**TEXTE FOURNI:**
Pour être plus productif, reposez-vous !
Le verdict est sans appel : la pression et le temps de travail interminable, contrairement à une idée reçue, produisent l’effet inverse d’une performance efficace. Seul le repos permet de se régénérer et d’atteindre les sommets de productivité tant recherchés. Cependant, malgré les études qui prouvent cet état de fait, les feuilles de route managériales tardent à se montrer ouvertes à un temps de travail plus souple et à davantage de repos. En voici les principales raisons, ainsi que les bonnes pratiques à adopter pour changer notre conception du travail.

**DONNÉES AFFICHÉES:**
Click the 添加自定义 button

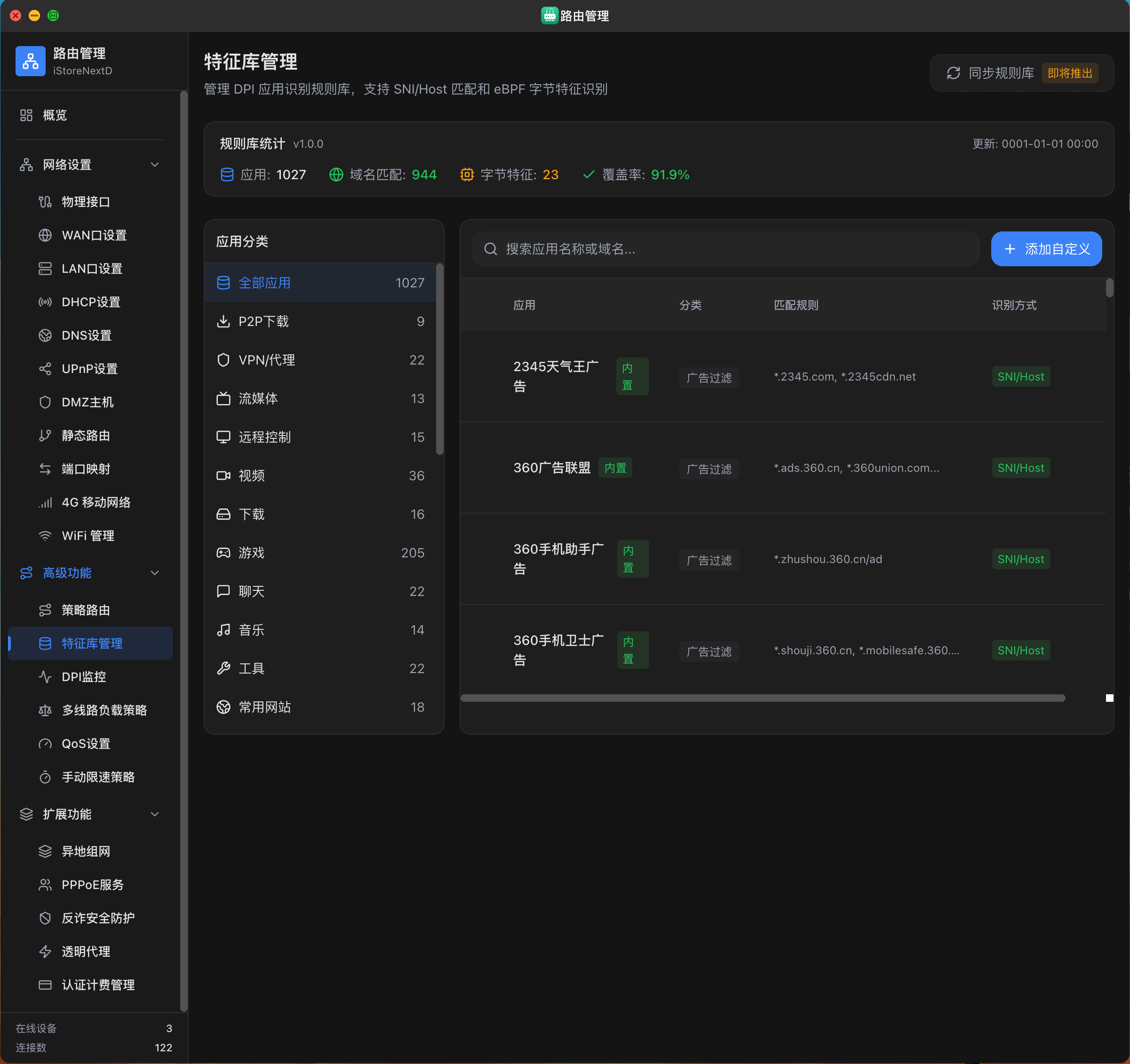click(1046, 249)
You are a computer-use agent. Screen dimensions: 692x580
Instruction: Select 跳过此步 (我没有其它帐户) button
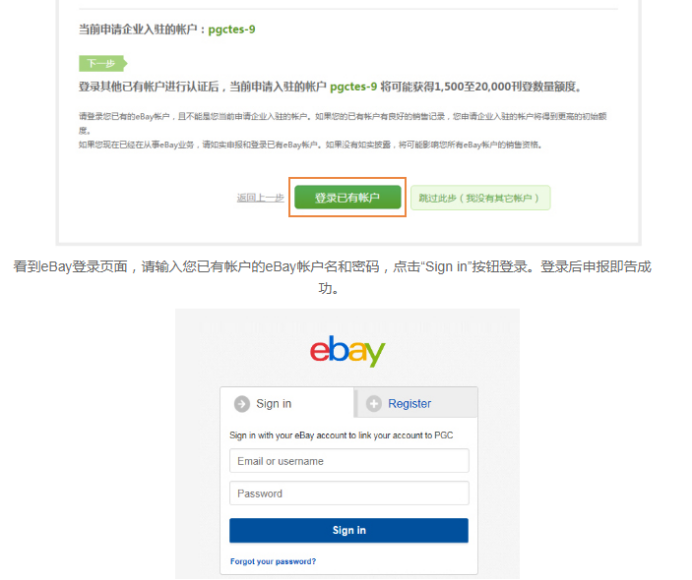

**EXERCICES:**
A – Recopiez le passage du texte sur le repos et la productivité qui commence par les mots « Le verdict est » et se termine par « conception du travail. ».
B – D'après le texte sur le repos et la productivité, pourquoi faut-il se reposer pour être plus productif ?
C – Reprenez le texte sur le repos et la productivité là où il s'arrête et poursuivez-le.
Ce matériel provient d'une autre source.

**RÉPONSES:**
A –
Le verdict est sans appel : la pression et le temps de travail interminable, contrairement à une idée reçue, produisent l’effet inverse d’une performance efficace. Seul le repos permet de se régénérer et d’atteindre les sommets de productivité tant recherchés. Cependant, malgré les études qui prouvent cet état de fait, les feuilles de route managériales tardent à se montrer ouvertes à un temps de travail plus souple et à davantage de repos. En voici les principales raisons, ainsi que les bonnes pratiques à adopter pour changer notre conception du travail.

B – Selon le texte, seul le repos permet de se régénérer et d'atteindre les sommets de productivité recherchés. La pression et le temps de travail interminable produisent au contraire l'effet inverse d'une performance efficace.

C –
Le trop-plein de travail, réminiscence de la révolution industrielle
La productivité d’une machine augmente lorsqu’on la maintient longtemps en marche. Cette caractéristique doublement avantageuse a permis un progrès sans précédent. La transformation numérique a suivi, apportant une illusion de toute-puissance grâce à l’incroyable gain de temps qu’elle nous permet de réaliser sur des tâches autrefois chronophages. Une illusion, car l’énergie investie est toujours la même quelque soit le temps passé. Une énergie que nous sollicitons d’autant plus que la collaboration est intense (espaces partagés, travail collaboratif) et les sollicitations du travail plus présentes avec les smartphones, brouillant les dernières frontières entre temps de travail et temps de repos. Et puisque la productivité est associée à l’absence de repos dans le cas des machines, nous avons tendance à transposer, sans nous en rendre compte, ce principe aux collaborateurs humains. La surchauffe cérébrale n’est jamais loin.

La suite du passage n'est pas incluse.